Multiply numerator and denominator by 7 and add 
$$\frac{2\sec\theta +3\tan\theta+5\sin\theta-7\cos\theta+5}{2\tan\theta +3\sec\theta+5\cos\theta+7\sin\theta+8}=\frac{1-\cos\theta}{\sin\theta}=\frac{7-7 \cos\theta}{7 \sin\theta}\tag{1}$$
$$ F = \frac{2\sec\theta +3\tan\theta+5\sin\theta-2}{2\tan\theta +3\sec\theta+5\cos\theta+8} \tag{2} $$
Multiply numerator and denominator by 5 and subtract
$$\frac{2\sec\theta +3\tan\theta+5\sin\theta-7\cos\theta+5}{2\tan\theta +3\sec\theta+5\cos\theta+7\sin\theta+8}=\frac{\sin\theta}{1+\cos\theta}=\frac{5 \sin\theta}{5+5\cos\theta}  \tag{3} $$
$$ F=\frac{2\sec\theta +3\tan\theta-7\cos\theta+5}{2\tan\theta +3\sec\theta +7\sin\theta+3} \tag{4}$$
Repeating the Rule by subtracting on (2) and (4) 
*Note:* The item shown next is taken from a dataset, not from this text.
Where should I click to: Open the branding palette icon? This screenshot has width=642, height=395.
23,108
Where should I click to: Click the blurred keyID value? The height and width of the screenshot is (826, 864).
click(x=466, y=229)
$$ F=\frac{5 \sin \theta + 7\cos\theta-7}{5\cos\theta -7\sin\theta +5}\tag{5} $$
Repeating the rule by subtracting (2) from (3)
$$ F =\frac{5 \sin \theta + 7\cos\theta-7}{5\cos\theta -7\sin\theta +5}\tag{6} $$
which are identical.
It will be appreciated that it is simple algebra and there is no trig at all after (0) and probably that is how the problem had been set.
A: hint $\frac{1-\cos(\theta)}{sin(\theta)}=\tan(\theta/2)$ so now convert everything to tan by using $\sin(2x)=\frac{2tan(x)}{1+\tan^2(x)},\cos(2x)=\frac{1-\tan^2(x)}{1+\tan^2(x)}$ then just simplify it. as $1+\tan^2(x)$ cancels off from the expression by taking lcm then use $tan(x)=t$ for algebraic simplifications. I dont think there's a nice short way to do it.